D 16 août 2011     H 04:31     A Kofi Alouda     C 0 messages


L’autre envers du décor des "dialogues" et autres "réconciliations" en Afrique et en particulier au Togo

Les Africains avertis, de plus en plus nombreux, perçoivent bien que le vrai problème ne se situe pas au sein du Peuple, mais entre le Peuple tout entier et des agents locaux phagocytés, défaitistes et démissionnaires, installés ou que l’on veut installer aux sommets de nos Etats au service d’intérêts extérieurs.

Bien entendu, ces agents rendent le service contre vie luxueuse et pouvoir illimité à la baïonnette sur le Peuple.

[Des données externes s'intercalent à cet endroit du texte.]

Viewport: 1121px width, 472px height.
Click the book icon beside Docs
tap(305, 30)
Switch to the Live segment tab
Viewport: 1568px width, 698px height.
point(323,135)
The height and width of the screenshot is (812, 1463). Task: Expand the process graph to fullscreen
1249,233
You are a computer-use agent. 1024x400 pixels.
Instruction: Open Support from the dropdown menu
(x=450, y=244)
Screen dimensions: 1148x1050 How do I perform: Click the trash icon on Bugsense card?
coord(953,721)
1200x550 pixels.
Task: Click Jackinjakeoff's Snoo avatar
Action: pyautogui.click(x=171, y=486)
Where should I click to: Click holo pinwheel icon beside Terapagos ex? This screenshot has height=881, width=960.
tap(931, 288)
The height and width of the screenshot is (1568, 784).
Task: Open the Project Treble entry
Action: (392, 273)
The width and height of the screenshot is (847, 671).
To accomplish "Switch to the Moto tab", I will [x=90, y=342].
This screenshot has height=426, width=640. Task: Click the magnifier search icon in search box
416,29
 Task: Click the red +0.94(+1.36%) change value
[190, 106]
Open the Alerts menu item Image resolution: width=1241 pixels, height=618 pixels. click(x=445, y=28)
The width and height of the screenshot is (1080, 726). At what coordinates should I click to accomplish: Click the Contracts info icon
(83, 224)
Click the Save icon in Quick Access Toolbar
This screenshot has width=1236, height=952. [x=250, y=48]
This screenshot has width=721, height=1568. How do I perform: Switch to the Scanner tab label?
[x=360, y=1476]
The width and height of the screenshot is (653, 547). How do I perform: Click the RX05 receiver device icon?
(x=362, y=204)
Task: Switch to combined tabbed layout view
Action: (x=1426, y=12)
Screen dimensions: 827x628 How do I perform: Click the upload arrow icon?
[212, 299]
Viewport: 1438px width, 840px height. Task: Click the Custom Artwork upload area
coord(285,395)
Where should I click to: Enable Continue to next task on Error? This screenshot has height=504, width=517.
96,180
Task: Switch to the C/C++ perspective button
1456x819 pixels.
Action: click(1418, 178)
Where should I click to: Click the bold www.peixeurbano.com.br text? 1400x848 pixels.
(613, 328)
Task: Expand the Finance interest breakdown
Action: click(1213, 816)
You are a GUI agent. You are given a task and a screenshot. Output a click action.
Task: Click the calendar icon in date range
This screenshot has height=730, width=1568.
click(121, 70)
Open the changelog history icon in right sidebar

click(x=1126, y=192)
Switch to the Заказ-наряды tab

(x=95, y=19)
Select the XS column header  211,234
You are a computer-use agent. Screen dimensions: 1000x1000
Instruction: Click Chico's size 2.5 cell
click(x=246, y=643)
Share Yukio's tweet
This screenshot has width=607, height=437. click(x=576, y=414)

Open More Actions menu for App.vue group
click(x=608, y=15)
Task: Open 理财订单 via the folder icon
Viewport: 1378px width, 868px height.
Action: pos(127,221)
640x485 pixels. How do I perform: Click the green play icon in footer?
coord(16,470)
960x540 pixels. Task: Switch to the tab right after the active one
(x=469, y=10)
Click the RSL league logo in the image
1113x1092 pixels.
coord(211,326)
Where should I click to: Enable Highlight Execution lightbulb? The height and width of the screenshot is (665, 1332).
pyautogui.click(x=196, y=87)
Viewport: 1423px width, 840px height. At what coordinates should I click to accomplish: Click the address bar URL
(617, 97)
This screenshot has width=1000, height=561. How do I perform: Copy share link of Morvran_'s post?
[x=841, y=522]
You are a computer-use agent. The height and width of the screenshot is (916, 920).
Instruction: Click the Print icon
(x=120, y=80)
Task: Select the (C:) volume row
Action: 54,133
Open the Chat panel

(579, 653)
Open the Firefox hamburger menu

Le système, très bien rodé, a toujours tenté de déplacer dangereusement le problème au sein du peuple par la manipulation ethnique.

Que ce soit pour maintenir au pouvoir les protégés "bons élèves" de la françafrique, du FMI et consorts ou pour remplacer les récalcitrants, la manipulation a malheureusement parfois fonctionné et conduit à des génocides (Biafra, Rwanda, etc.) ou à des massacres à grande échelle, aux relents également génocidaires (Madagascar, Algérie, Cameroun, Togo, Côte d’Ivoire, etc.).

Une fois cette confusion périlleuse semée, vient le temps des "dialogues" et autres "réconciliations".

Beaucoup d’encre, de salive et de claviers ont été épuisés au sujet de ces "machins" mais en restant aussi, malheureusement, enfermés dans cette logique détournée du vrai sujet.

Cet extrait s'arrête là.